### Exercise
Report back every line in the data that includes the string "Visitanos".

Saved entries

————

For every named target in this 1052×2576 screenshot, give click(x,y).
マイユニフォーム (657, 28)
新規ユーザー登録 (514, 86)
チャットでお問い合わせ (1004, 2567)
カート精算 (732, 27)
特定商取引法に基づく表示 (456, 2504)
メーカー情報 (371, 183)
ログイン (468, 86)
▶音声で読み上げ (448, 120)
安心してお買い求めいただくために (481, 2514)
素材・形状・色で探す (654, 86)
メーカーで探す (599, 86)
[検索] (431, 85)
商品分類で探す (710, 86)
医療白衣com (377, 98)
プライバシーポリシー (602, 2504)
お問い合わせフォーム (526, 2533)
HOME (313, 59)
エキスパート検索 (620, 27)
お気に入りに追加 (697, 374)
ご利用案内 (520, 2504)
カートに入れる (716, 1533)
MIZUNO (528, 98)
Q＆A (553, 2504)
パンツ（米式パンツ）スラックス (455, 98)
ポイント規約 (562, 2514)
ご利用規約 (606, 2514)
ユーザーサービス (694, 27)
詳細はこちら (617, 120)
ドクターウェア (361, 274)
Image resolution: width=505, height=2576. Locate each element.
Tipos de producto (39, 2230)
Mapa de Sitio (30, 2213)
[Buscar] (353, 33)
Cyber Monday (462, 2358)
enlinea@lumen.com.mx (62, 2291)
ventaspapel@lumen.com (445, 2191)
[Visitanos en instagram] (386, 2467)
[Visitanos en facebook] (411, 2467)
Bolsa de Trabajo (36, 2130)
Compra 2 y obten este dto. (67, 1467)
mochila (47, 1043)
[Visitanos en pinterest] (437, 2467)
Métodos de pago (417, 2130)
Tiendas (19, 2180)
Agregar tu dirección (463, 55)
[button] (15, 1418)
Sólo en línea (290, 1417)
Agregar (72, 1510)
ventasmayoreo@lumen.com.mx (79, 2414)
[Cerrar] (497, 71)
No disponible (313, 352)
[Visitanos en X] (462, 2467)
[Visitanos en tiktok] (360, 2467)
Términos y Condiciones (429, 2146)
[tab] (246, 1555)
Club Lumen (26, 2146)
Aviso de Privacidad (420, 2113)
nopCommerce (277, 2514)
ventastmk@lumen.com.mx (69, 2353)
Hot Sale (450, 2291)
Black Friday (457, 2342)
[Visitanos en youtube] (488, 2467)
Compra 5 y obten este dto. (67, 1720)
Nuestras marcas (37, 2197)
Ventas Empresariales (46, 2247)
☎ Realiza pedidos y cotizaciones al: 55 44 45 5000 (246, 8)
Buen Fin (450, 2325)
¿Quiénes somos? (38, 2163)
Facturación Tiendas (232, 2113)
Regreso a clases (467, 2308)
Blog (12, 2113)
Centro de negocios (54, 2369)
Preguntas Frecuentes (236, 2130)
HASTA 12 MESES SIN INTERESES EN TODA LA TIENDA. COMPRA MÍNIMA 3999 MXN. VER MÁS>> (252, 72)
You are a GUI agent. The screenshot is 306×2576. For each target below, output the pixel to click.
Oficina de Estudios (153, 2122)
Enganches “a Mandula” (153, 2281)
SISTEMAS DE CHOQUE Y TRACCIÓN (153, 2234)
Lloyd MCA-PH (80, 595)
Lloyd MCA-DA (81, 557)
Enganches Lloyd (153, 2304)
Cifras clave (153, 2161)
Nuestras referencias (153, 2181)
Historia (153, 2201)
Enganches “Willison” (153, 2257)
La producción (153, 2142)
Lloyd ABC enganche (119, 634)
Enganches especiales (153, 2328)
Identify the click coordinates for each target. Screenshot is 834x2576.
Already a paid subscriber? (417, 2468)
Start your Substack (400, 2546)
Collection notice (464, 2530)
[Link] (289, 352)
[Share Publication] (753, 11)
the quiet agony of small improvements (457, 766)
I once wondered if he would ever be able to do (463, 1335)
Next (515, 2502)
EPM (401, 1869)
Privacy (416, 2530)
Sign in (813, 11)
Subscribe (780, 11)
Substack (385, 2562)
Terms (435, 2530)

————

### Solution for this exercise
[Visitanos en instagram] (386, 2467)
[Visitanos en facebook] (411, 2467)
[Visitanos en pinterest] (437, 2467)
[Visitanos en X] (462, 2467)
[Visitanos en tiktok] (360, 2467)
[Visitanos en youtube] (488, 2467)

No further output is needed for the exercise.